Ministers may need to learn lessons from the Bibby Stockholm incident, No 10 said, after asylum seekers were removed from the barge after traces of Legionella bacteria were found.

The Government is standing by the use of barges to house migrants, amid a blame game about the response to the situation following the detection of the dangerous bacteria.

Downing Street on Monday insisted that the Prime Minister retained confidence in Home Secretary Suella Braverman, as questions continue to be asked about when Home Office officials were first informed.

The Government has said that Home Office ministers were not told about the situation until the night of August 10, despite claims a local council told the contractors running the vessel about test results on August 7 - the day migrants boarded the barge.

The discovery eventually led to the removal on August 11 of all 39 people who had boarded the floating accommodation docked at Portland Port.

Tory-run Dorset Council said it informed the "responsible organisations", barge operators CTM and Landry & Kling, about the preliminary test results on Monday August 7 - the same day it received them.

A Home Office official was then told about the discovery on August 8, the council said.

The Prime Minister's official spokesman said ministers only became aware of the issue on August 10 but said that the Home Office was still "clarifying" if officials may have been aware earlier.

"I think we will be communicating with all relevant groups to see if there are any lessons that can be learned, as you would expect in any public health situation," he said.

"We remain confident that we have acted quickly once informed."

Legionella was detected in a sample analysed by the UK Health Security Agency (UKHSA) on behalf of Dorset's environmental health team.

UKHSA chief Dame Jenny Harries said the initial findings did not require a response by her agency as it could be that there were environmental factors which did not mean there was a public health risk.

But she said the local health protection team was alerted on the night of August 9 and she was informed first thing on August 10 when the UKHSA "jumped in immediately".

The migrants moved on to Bibby Stockholm on August 7, the start of the Government's "small boats week" policy blitz aimed at showing they were tackling the problems of migrants crossing the English Channel and the backlog in the asylum system.

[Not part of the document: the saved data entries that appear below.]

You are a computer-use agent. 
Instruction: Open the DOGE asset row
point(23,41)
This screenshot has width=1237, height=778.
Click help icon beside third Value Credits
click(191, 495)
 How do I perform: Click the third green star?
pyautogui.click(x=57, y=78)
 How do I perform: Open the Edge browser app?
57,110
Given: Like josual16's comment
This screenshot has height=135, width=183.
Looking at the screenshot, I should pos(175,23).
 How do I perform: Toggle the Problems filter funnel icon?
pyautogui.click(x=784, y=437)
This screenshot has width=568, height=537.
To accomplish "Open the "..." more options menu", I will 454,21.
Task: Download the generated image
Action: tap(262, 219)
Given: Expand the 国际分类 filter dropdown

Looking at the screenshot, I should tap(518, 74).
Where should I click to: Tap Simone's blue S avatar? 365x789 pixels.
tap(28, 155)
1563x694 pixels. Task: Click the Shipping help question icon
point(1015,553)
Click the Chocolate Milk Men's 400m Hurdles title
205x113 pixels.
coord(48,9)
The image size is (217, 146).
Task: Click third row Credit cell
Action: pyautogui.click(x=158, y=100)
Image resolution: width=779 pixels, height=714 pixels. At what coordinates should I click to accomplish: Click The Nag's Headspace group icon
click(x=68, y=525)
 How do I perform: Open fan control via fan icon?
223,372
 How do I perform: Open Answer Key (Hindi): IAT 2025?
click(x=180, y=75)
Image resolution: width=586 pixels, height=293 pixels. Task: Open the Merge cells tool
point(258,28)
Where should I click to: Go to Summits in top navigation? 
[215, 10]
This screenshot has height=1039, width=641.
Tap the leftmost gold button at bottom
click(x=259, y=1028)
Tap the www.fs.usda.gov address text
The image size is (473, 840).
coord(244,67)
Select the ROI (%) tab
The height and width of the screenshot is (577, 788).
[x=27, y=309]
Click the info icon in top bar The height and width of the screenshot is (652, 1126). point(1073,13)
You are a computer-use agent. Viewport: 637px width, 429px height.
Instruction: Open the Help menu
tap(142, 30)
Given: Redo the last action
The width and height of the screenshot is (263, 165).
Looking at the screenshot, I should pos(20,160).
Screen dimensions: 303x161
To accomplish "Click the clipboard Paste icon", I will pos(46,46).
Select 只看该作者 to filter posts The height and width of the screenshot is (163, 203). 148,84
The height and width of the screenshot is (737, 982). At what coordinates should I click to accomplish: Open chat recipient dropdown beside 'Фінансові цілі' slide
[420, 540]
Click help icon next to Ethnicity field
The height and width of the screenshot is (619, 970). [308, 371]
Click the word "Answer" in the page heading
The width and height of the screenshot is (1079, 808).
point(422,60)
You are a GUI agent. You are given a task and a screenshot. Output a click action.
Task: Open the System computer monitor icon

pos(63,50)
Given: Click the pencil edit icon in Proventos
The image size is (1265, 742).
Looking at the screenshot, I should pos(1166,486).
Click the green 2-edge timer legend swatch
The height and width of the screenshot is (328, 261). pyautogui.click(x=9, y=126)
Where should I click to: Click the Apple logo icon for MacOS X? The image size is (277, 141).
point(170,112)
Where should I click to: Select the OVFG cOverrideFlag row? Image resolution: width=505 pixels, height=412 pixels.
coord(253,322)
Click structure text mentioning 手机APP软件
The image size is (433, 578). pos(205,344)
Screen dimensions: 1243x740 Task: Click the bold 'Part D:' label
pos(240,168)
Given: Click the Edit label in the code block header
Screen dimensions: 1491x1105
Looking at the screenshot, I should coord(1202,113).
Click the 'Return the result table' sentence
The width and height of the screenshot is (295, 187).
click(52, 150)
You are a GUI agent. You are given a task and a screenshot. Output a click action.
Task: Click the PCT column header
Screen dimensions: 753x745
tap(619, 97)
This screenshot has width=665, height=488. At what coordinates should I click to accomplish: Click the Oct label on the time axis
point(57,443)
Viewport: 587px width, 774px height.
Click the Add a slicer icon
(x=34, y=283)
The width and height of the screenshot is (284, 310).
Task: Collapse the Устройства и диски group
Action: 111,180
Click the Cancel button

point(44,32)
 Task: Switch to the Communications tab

It now remains unclear when the asylum seekers will return to the barge, with Downing Street refusing to give a timeline as officials await the result of further tests.

The spokesman for Mr Sunak, who has returned from his holiday in California, said that barges remain an "appropriate way to find alternative accommodation to hotels".

Asked on BBC Radio 4's Today programme whether asylum seekers should have been allowed to board before the test results came back, Dame Jenny said "we would always, in public health terms, want places as safe as possible".

She said the Home Office acted to remove the asylum seekers from the vessel as a precaution before a recommendation to do so.

Dorset Council defended its handling of the situation.

A spokesman said: "To be clear, it was not Dorset Council's responsibility to inform the Home Office - that responsibility sat with CTM and Landry & King, the companies contracted by the Home Office to operate the barge."